### DATASET ENTRIES ###

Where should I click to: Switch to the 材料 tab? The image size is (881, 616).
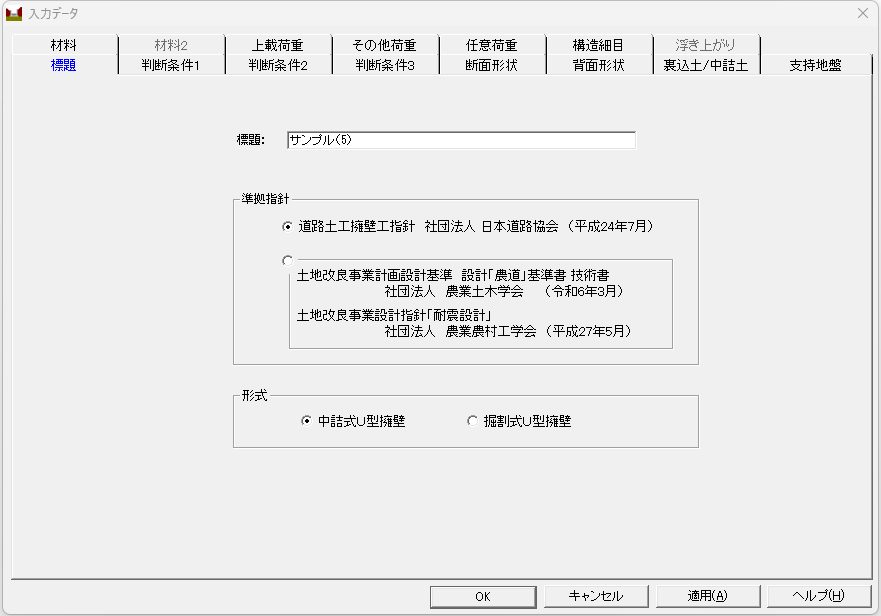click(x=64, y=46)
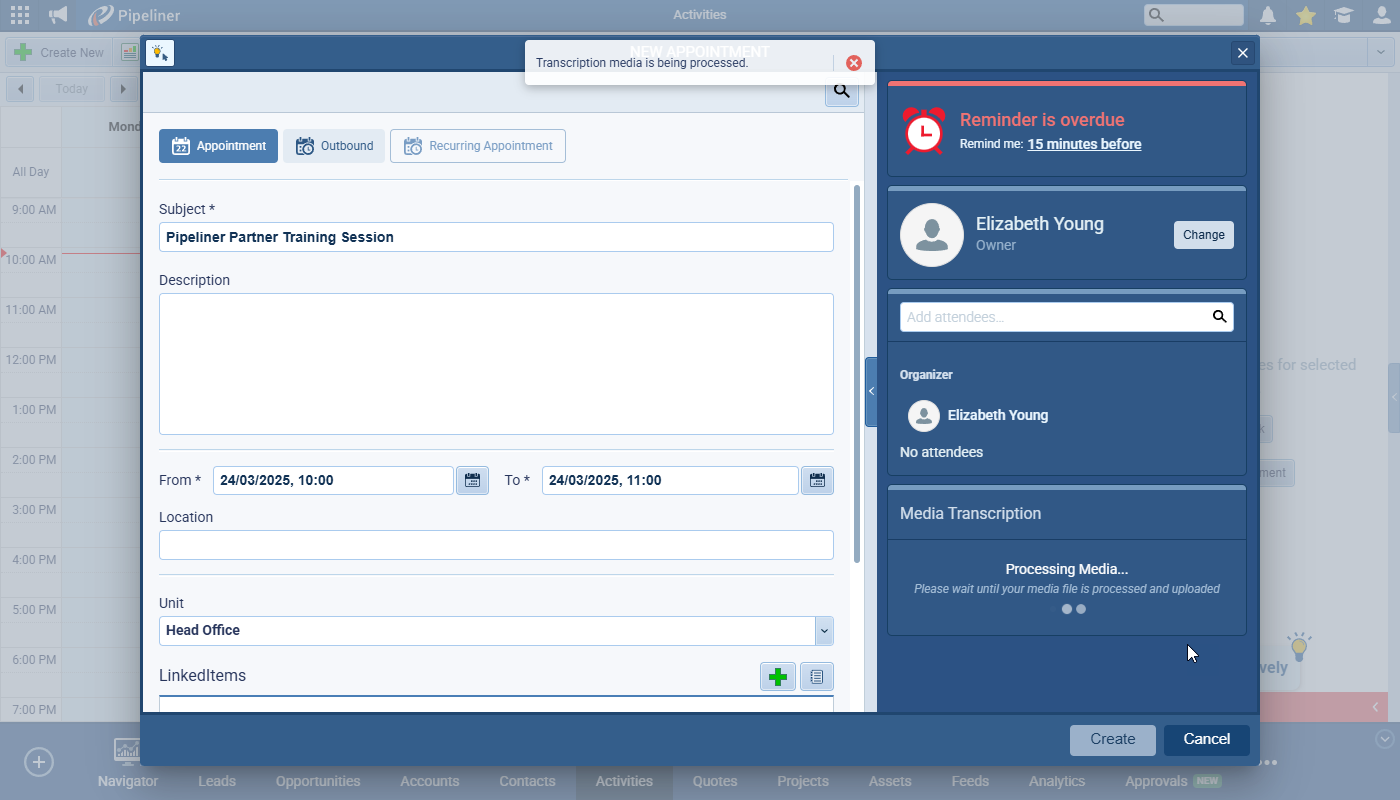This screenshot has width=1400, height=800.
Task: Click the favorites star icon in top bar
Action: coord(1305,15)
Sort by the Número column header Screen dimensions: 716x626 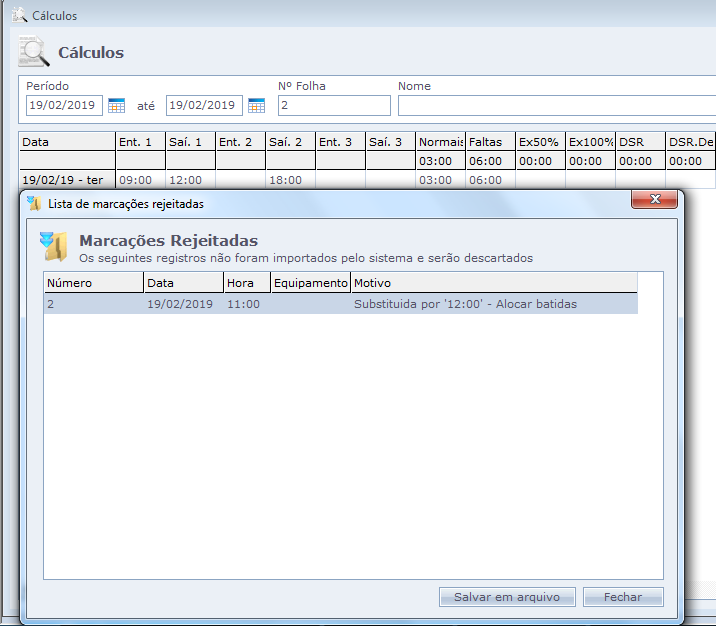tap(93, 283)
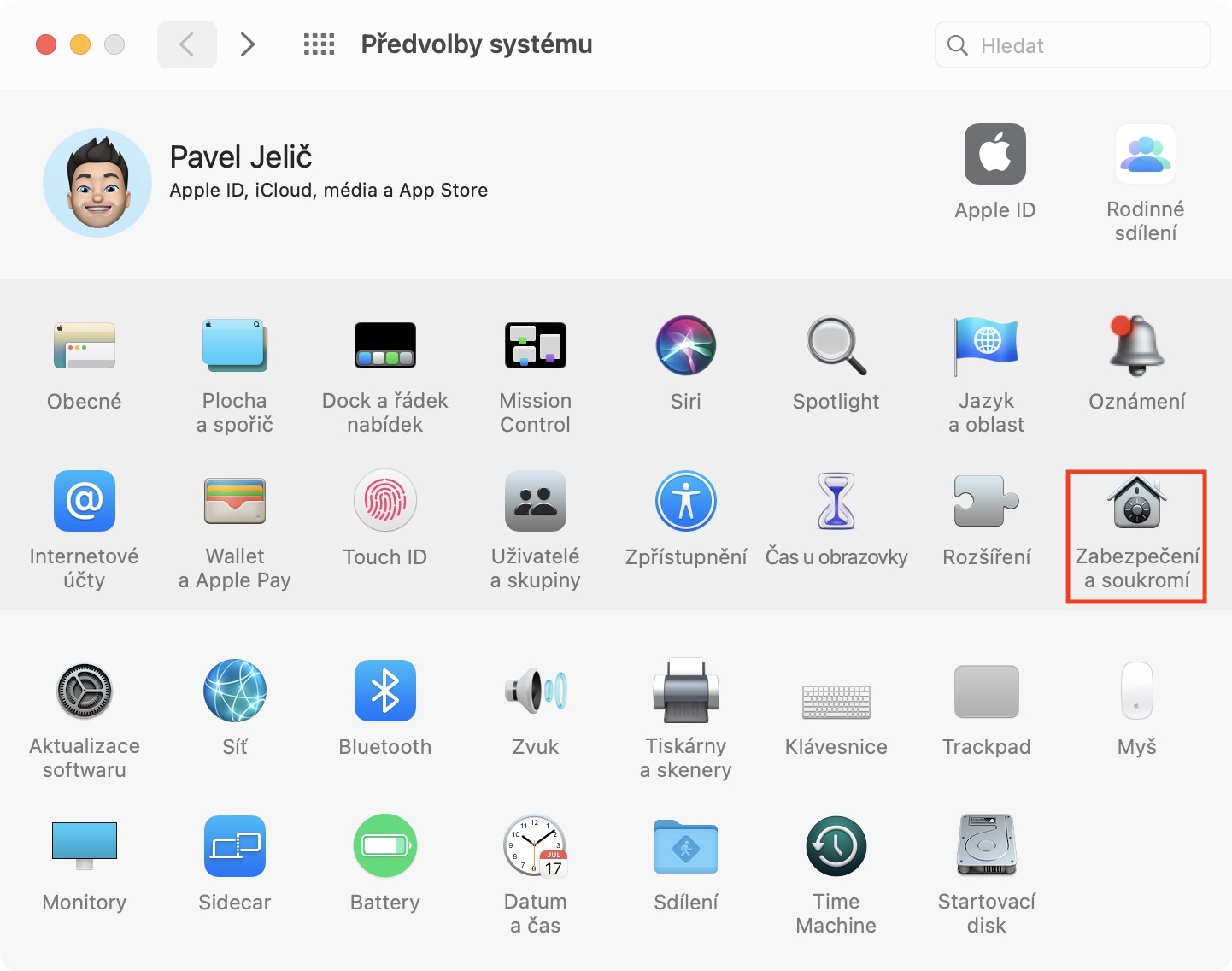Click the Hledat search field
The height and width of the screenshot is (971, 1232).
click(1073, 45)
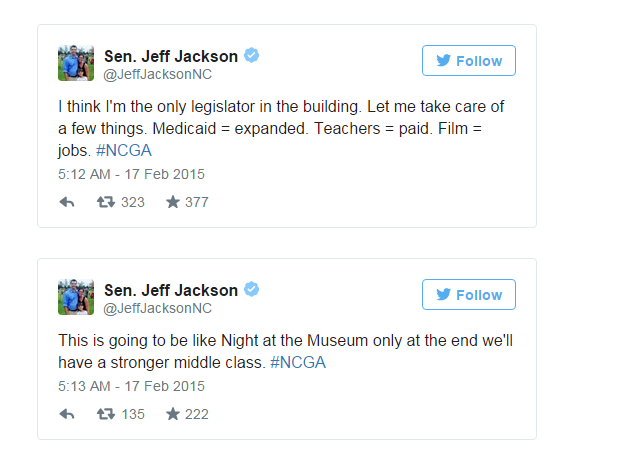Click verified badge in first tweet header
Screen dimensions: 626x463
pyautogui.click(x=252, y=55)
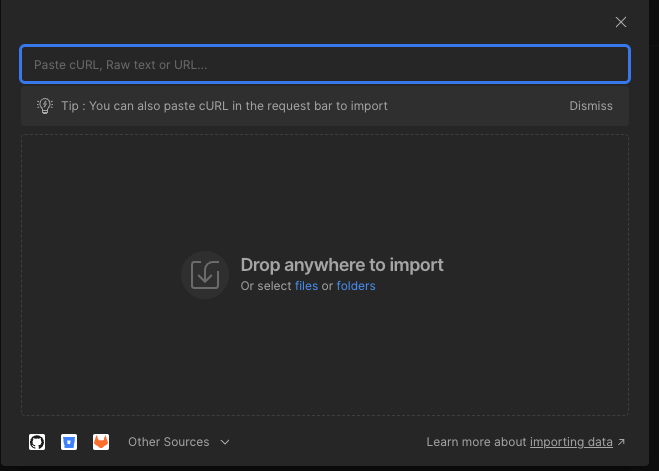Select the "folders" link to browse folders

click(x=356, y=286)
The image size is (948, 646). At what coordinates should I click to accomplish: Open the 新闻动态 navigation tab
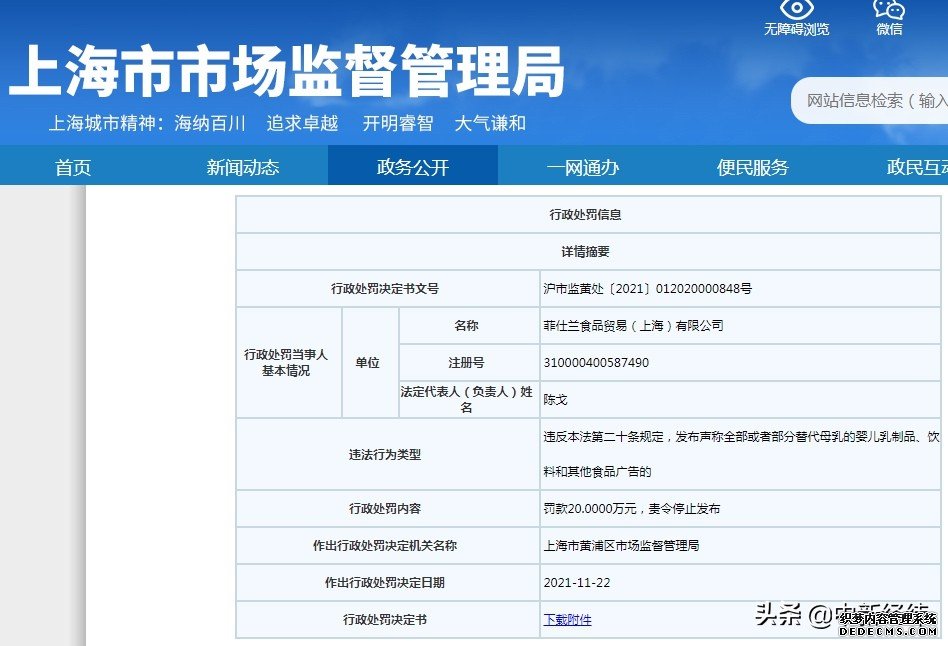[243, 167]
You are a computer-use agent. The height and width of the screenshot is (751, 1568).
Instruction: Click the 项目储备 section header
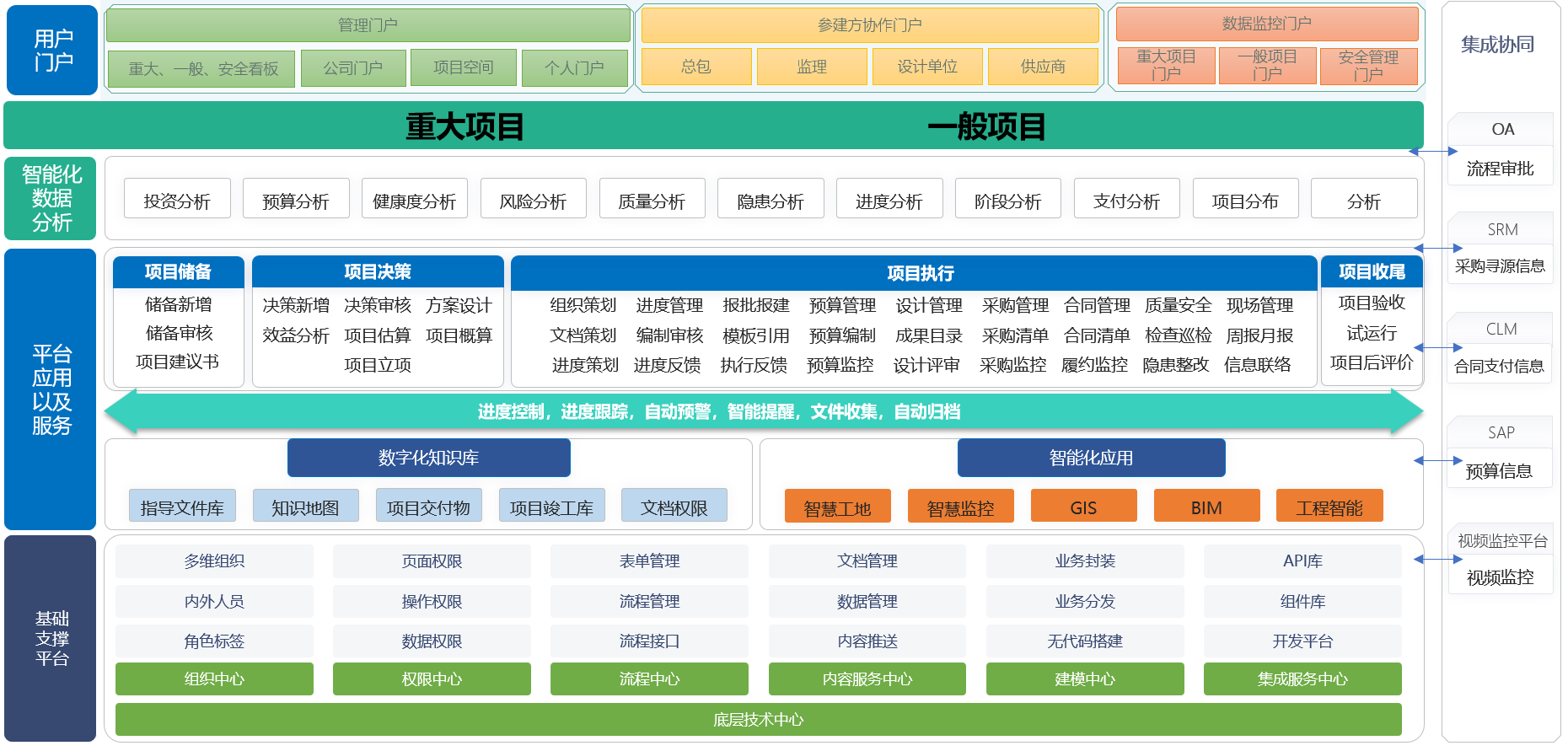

###

_EXERCISE DIRECTIONS_
From the line containing "The image size is (948, 646)." to the end of the listing, restate each line word for word and nothing more; the pictures stay out.

_RESPONSE TO THE EXERCISE_
The image size is (948, 646). At what coordinates should I click to accomplish: Open the 新闻动态 navigation tab
[243, 167]
You are a computer-use agent. The height and width of the screenshot is (751, 1568).
Instruction: Click the 项目储备 section header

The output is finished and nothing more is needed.